--- Problem description ---
With the line containing "The width and height of the screenshot is (634, 395)." as the starting point, output every line of the data below through its final line, character for character.

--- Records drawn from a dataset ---

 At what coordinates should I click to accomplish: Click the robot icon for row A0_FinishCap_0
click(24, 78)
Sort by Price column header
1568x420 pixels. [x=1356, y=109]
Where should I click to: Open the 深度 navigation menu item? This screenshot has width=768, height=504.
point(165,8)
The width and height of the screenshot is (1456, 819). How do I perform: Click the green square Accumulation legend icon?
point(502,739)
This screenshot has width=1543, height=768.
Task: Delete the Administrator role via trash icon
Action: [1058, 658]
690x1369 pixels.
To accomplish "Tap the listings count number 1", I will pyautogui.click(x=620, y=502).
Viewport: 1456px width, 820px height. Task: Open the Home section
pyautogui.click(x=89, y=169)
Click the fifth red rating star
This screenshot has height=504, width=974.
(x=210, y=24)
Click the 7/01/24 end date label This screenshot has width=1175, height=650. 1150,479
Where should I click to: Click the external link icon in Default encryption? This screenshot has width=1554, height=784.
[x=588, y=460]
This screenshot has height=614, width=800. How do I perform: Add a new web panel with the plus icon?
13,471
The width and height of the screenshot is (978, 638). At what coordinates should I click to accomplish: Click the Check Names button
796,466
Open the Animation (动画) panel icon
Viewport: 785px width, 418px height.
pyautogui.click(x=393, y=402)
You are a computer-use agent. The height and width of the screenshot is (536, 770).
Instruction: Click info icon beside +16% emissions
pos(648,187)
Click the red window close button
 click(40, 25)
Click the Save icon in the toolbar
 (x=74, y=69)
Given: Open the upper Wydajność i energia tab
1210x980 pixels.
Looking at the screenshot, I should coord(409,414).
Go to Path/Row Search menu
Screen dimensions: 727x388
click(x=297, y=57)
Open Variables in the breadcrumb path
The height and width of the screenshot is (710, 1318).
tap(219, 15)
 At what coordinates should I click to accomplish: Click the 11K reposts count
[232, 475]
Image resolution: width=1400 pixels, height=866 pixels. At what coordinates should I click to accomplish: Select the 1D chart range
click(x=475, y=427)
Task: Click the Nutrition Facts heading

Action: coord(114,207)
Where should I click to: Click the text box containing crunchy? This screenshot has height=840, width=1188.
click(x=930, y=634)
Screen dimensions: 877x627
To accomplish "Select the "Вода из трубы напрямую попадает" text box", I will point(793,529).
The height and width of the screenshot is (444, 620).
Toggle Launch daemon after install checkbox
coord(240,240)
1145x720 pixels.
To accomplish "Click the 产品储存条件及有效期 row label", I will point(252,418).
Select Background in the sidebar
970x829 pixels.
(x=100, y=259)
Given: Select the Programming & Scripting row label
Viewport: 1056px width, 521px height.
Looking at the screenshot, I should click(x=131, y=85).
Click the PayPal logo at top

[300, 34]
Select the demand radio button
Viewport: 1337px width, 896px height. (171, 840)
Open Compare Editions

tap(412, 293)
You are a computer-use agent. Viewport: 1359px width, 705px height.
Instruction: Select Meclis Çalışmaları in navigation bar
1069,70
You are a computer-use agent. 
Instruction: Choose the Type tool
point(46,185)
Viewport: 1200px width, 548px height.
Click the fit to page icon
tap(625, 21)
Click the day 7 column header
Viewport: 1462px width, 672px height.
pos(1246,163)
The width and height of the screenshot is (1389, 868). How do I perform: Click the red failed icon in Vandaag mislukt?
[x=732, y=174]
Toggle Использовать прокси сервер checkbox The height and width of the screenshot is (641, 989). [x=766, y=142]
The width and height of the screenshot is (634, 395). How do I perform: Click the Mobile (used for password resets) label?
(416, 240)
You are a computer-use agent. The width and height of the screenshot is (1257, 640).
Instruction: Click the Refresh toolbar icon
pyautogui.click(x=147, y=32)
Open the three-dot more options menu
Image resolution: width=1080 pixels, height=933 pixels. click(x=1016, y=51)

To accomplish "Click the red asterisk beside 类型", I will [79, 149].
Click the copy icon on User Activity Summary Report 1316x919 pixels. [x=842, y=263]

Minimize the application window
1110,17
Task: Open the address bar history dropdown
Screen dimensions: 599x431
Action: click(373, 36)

--- Exercise response ---
The width and height of the screenshot is (634, 395). How do I perform: Click the Mobile (used for password resets) label?
(416, 240)
You are a computer-use agent. The width and height of the screenshot is (1257, 640).
Instruction: Click the Refresh toolbar icon
pyautogui.click(x=147, y=32)
Open the three-dot more options menu
Image resolution: width=1080 pixels, height=933 pixels. click(x=1016, y=51)

To accomplish "Click the red asterisk beside 类型", I will [79, 149].
Click the copy icon on User Activity Summary Report 1316x919 pixels. [x=842, y=263]

Minimize the application window
1110,17
Task: Open the address bar history dropdown
Screen dimensions: 599x431
Action: click(373, 36)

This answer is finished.